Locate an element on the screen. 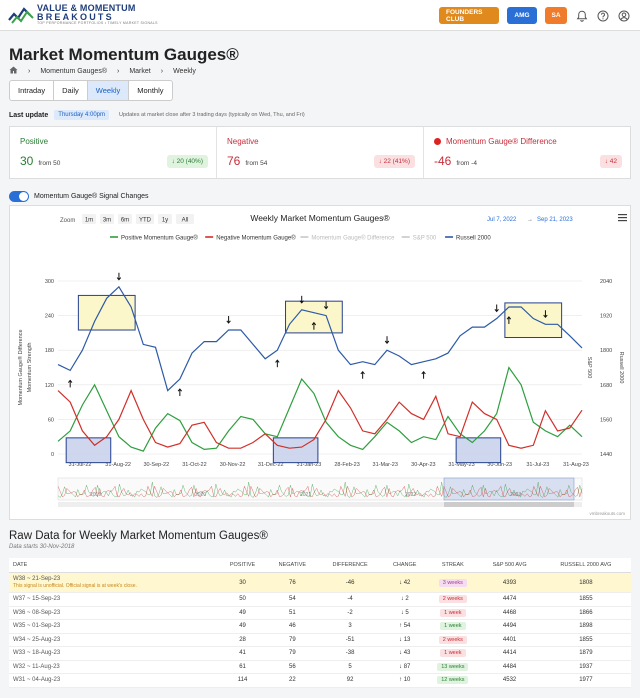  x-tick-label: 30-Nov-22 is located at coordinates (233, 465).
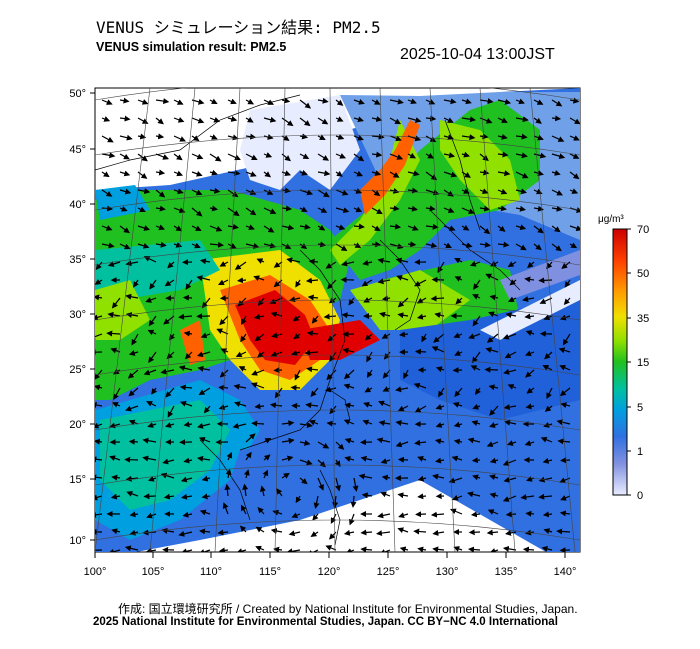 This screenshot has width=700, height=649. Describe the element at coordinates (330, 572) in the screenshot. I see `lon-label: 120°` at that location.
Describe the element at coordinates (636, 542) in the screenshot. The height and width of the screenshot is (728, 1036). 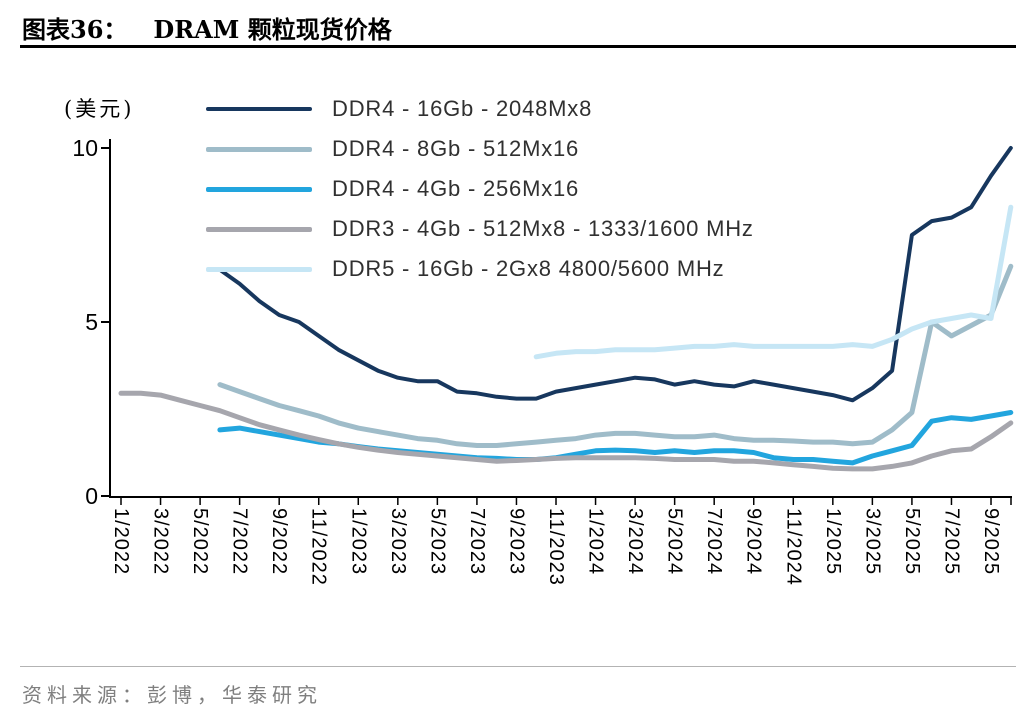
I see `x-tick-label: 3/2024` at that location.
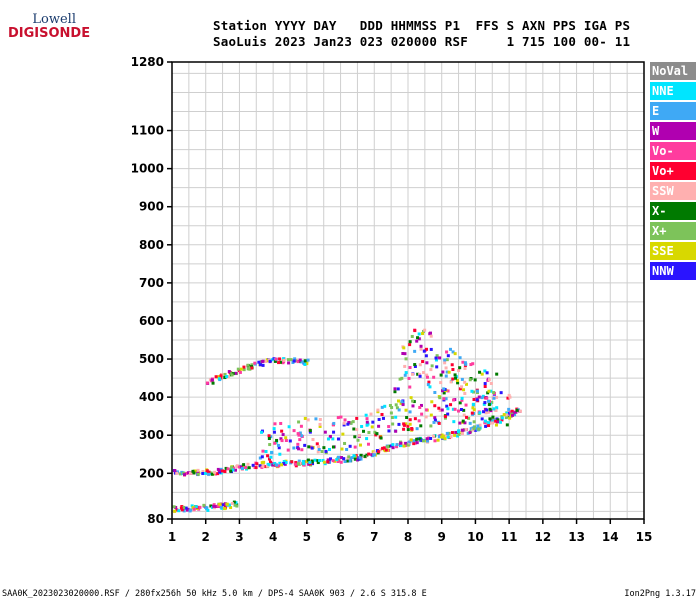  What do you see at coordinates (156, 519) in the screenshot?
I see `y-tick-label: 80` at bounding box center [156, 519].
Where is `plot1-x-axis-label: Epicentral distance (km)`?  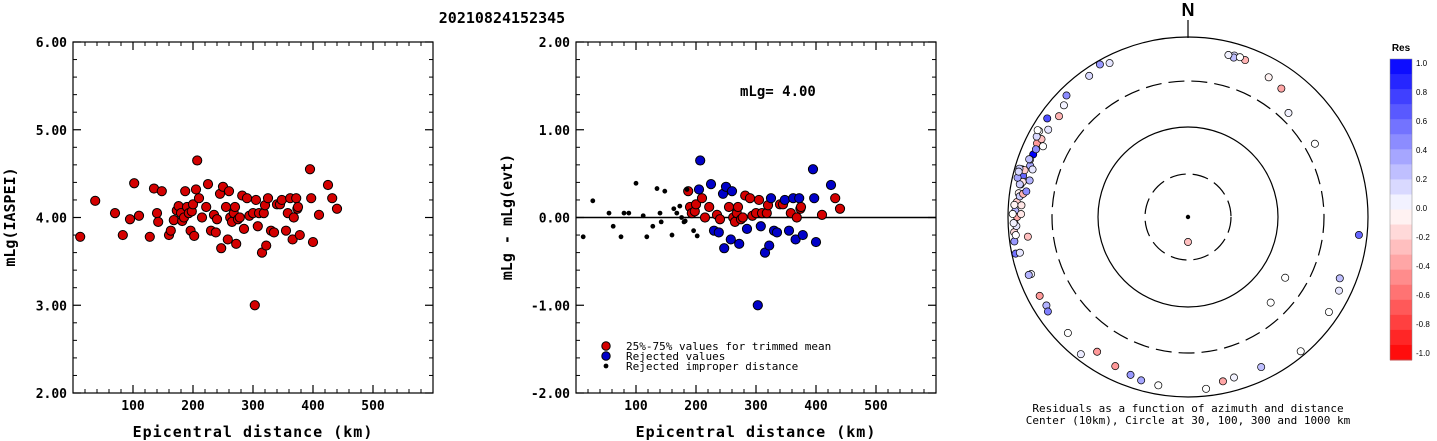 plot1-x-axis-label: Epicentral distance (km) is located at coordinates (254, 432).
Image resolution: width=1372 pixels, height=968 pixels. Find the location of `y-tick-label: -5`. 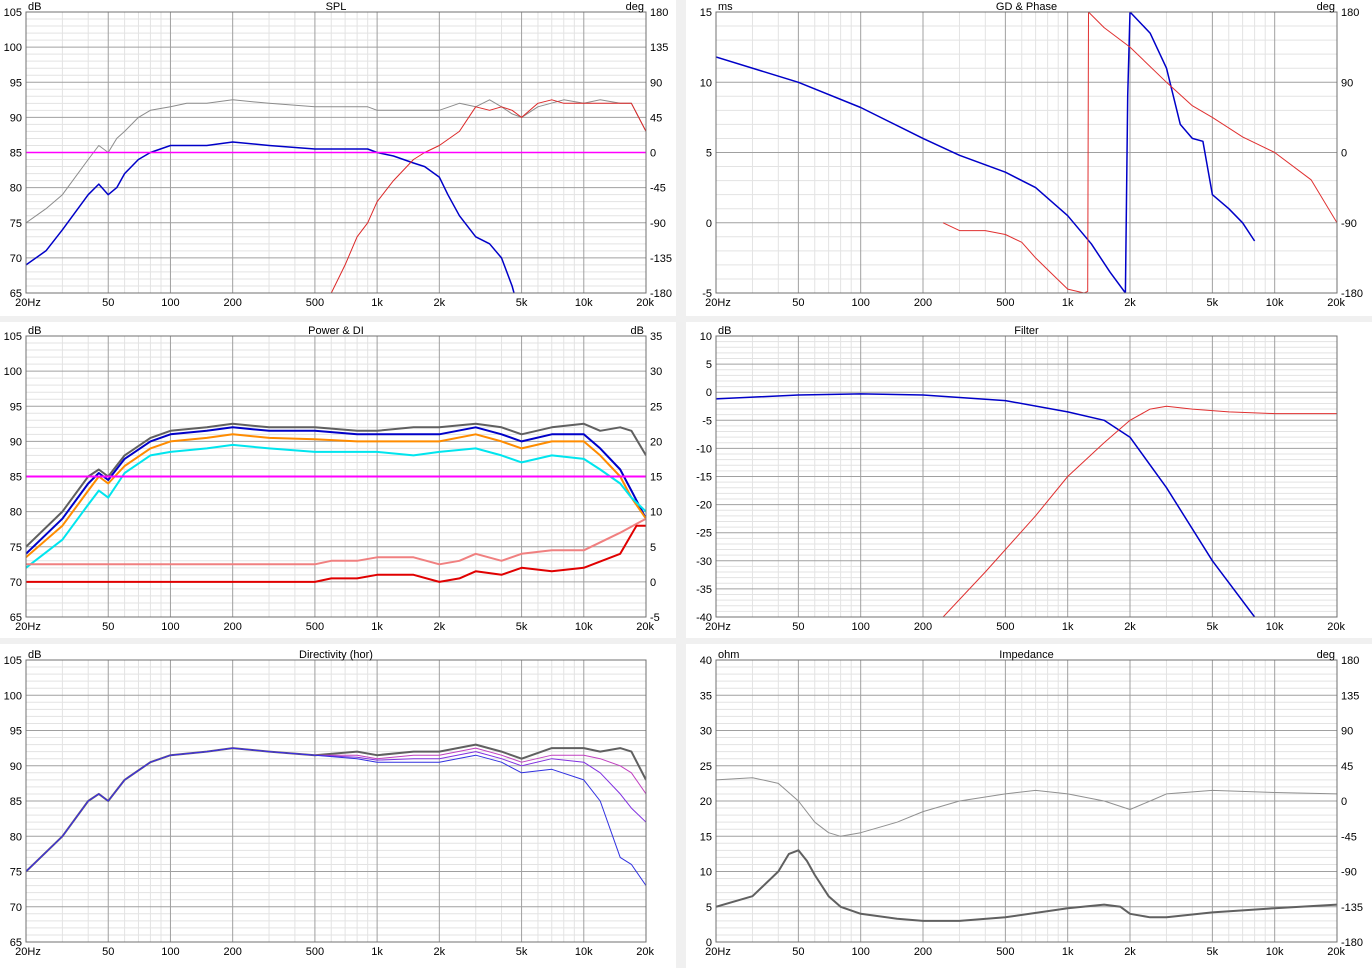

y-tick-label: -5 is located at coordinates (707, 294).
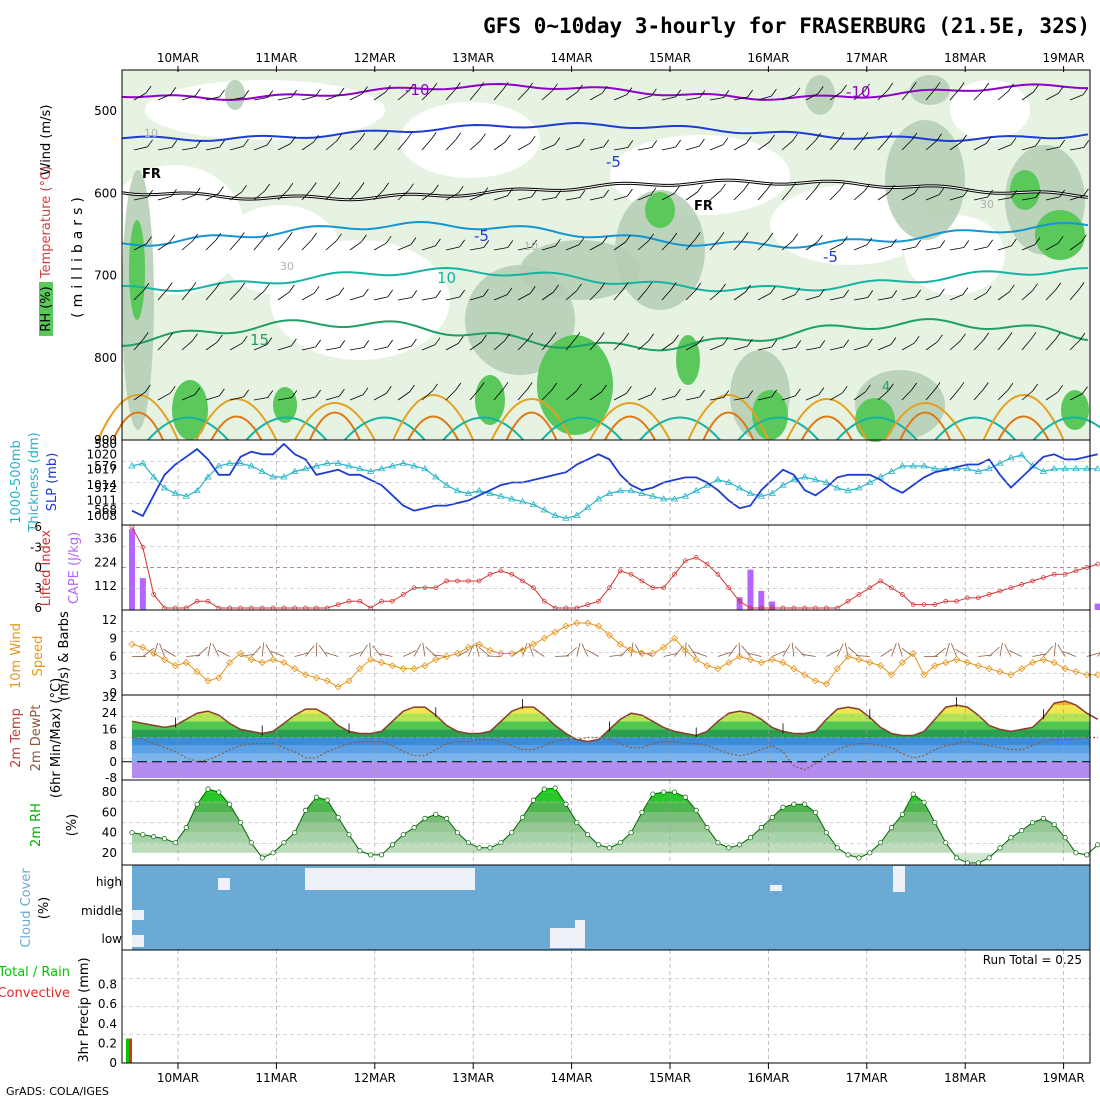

_____

◆ **What you will do**
Reproduce the records word for word, starting at the line with "Describe the element at coordinates (636, 542)" and ending at the line with "center [156, 519].". Leave the pictures out.

◆ **Response to this exercise**
Describe the element at coordinates (636, 542) in the screenshot. The height and width of the screenshot is (728, 1036). 
I see `x-tick-label: 3/2024` at that location.
  What do you see at coordinates (156, 519) in the screenshot?
I see `y-tick-label: 80` at bounding box center [156, 519].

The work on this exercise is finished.